What is the Medicare Beneficiary Identifier?

The Medicare Beneficiary Identifier (MBI) is an 11 character identifier made up of randomly generated characters (for example, 1EG4-TE5-MK73). While there are formatting rules about whether a number or a letter is in each position, there is no special meaning behind any of the characters. There will be no way to derive a Medicare number from existing demographic information. The patient will need to provide their correct number in order for the provider to bill appropriately.

Patient Communication

It is more important than ever to keep the lines of communication open with your patient. In the weeks leading up to the mail-out, you should review the HIPAA Eligibility Transaction System (HETS) report and ensure that the address is updated. If it is different than the patient address, talk to your patient or the patient’s caregiver and urge them to change their address with the Social Security Administration. They can revise their address online in the My Profile tab of their “my” Social Security account, call the Social Security Administration at 800-772-1213, or contact their local Social Security office.

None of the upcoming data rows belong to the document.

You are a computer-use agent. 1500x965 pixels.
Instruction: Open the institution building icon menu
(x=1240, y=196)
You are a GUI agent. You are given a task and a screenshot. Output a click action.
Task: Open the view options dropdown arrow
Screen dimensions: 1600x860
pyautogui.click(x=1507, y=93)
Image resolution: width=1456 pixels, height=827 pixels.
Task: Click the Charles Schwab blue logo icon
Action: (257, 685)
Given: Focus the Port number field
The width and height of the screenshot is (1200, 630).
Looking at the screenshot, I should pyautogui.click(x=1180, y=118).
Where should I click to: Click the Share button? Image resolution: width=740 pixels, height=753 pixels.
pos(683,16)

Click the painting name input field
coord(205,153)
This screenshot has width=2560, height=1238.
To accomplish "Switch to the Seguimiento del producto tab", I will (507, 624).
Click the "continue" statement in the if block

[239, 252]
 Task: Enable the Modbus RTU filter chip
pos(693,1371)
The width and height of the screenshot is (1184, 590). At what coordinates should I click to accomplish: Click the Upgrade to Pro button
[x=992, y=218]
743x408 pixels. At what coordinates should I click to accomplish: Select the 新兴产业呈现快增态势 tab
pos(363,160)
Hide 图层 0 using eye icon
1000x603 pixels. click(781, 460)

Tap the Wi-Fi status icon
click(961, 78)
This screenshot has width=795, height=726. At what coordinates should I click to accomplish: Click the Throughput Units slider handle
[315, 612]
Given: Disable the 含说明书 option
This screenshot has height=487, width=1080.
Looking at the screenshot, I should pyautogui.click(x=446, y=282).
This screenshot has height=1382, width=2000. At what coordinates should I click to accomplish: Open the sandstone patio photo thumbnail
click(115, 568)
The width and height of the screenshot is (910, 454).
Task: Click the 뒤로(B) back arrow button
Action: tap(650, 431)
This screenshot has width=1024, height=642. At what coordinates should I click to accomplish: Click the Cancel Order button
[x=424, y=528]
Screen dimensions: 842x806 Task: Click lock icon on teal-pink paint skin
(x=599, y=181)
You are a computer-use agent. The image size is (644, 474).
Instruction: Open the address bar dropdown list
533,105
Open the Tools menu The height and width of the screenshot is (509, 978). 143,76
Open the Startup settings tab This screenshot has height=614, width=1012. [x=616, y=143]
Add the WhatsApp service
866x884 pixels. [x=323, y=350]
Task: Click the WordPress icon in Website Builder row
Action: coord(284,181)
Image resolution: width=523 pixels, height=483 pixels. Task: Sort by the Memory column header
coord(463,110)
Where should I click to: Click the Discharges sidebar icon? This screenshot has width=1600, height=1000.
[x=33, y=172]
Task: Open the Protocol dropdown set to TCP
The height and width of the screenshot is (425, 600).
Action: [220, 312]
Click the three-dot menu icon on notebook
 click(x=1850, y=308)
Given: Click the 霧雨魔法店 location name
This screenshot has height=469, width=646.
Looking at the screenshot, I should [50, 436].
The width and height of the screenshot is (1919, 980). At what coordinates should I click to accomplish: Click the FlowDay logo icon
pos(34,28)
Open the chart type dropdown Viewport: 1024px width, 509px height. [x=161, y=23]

Patients who do not update their addresses may not receive their updated cards which can affect coverage of services after the transition period.

In July, 2017, CMS released their Medicare Card Messaging Guidelines with helpful tips on how to discuss these new MBIs with your patients. CMS has also published it’s mailing strategy online and will have a link to check the status of the card mailing on Medicare.gov starting in April, 2018. Once your patient receives their updated card, your clinician should get a copy to submit to the office to update billing information.

Billing Systems

To prepare for the transition, providers should make sure that their billing system and submission vendor can accommodate the new format of the MBI. Since the old HICNs could be up to 11 characters and the new MBI is also 11 characters, this should not be a problem. However, because of the way HICNs were formatted, some computer systems may be more rigid with the types of characters they will accept in these fields. Follow-up with your billing software vendor to ensure you will be ready.

Transition Period

The good news is providers have a long transition period to adjust to these new changes and assist their clients in getting updated MBIs. The transition period is scheduled to start April 1, 2018 (subject to adjustment if there are any issues with testing) and run through December 31, 2019. On or after January 1, 2020, providers will need to use the updated MBI numbers for claims.

Starting October 1, 2018, Medicare remittance advices will include the patient’s MBI number for all patients whose bills were submitted with their HICN number. Medicare has examples of remittance advice on their website. Your Medicare Administrative Contractor (MAC) will also have a lookup function on their secure web portal starting in June, 2018.

Be aware that any patients who qualify for Medicare on or after April 1, 2018 will be issued only an MBI number so it will be important to ensure your staff is educated and systems are ready.

CMS Fact Sheet

Need more information or clarification? CMS has come out with a Fact Sheet that includes all of the information above and more. These changes should only affect traditional Medicare Numbers (HICNs). Medicare Advantage Plans already code their identifiers without the use of the Social Security Number.

In Conclusion

All dates reported in this article are valid as of the date of its publication. Make sure you are signed up with your MAC for updated information as the implementation date gets closer. With a major change like this, it is possible that there could be a delay in some of the quoted implementation dates. We will keep you updated on any changes as we are informed of them.